:: Exercise instructions ::
Write out each record below, word for word.

:::::

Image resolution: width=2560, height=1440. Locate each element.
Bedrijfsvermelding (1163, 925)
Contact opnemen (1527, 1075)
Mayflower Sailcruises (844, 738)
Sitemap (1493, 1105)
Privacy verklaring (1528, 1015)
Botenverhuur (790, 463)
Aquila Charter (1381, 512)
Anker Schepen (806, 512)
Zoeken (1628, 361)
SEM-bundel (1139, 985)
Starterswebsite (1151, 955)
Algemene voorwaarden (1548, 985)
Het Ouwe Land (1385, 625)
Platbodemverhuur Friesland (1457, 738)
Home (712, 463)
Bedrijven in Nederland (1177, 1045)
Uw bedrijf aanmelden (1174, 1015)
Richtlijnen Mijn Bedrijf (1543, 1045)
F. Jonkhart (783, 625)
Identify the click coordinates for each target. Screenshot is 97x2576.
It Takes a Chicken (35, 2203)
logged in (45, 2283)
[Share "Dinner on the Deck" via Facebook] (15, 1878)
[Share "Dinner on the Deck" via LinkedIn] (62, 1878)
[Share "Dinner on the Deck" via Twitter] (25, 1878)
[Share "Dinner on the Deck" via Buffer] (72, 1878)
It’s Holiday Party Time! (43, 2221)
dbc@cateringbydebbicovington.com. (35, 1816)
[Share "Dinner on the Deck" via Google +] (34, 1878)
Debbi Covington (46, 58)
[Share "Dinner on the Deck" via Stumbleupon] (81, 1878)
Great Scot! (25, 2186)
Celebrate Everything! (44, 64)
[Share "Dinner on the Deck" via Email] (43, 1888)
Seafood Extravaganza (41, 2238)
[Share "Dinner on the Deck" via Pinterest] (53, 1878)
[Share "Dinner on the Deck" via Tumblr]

:::::

:: Your solution ::
Image resolution: width=2560, height=1440. Locate each element.
Bedrijfsvermelding (1163, 925)
Contact opnemen (1527, 1075)
Mayflower Sailcruises (844, 738)
Sitemap (1493, 1105)
Privacy verklaring (1528, 1015)
Botenverhuur (790, 463)
Aquila Charter (1381, 512)
Anker Schepen (806, 512)
Zoeken (1628, 361)
SEM-bundel (1139, 985)
Starterswebsite (1151, 955)
Algemene voorwaarden (1548, 985)
Het Ouwe Land (1385, 625)
Platbodemverhuur Friesland (1457, 738)
Home (712, 463)
Bedrijven in Nederland (1177, 1045)
Uw bedrijf aanmelden (1174, 1015)
Richtlijnen Mijn Bedrijf (1543, 1045)
F. Jonkhart (783, 625)
Identify the click coordinates for each target. Screenshot is 97x2576.
It Takes a Chicken (35, 2203)
logged in (45, 2283)
[Share "Dinner on the Deck" via Facebook] (15, 1878)
[Share "Dinner on the Deck" via LinkedIn] (62, 1878)
[Share "Dinner on the Deck" via Twitter] (25, 1878)
[Share "Dinner on the Deck" via Buffer] (72, 1878)
It’s Holiday Party Time! (43, 2221)
dbc@cateringbydebbicovington.com. (35, 1816)
[Share "Dinner on the Deck" via Google +] (34, 1878)
Debbi Covington (46, 58)
[Share "Dinner on the Deck" via Stumbleupon] (81, 1878)
Great Scot! (25, 2186)
Celebrate Everything! (44, 64)
[Share "Dinner on the Deck" via Email] (43, 1888)
Seafood Extravaganza (41, 2238)
[Share "Dinner on the Deck" via Pinterest] (53, 1878)
[Share "Dinner on the Deck" via Tumblr]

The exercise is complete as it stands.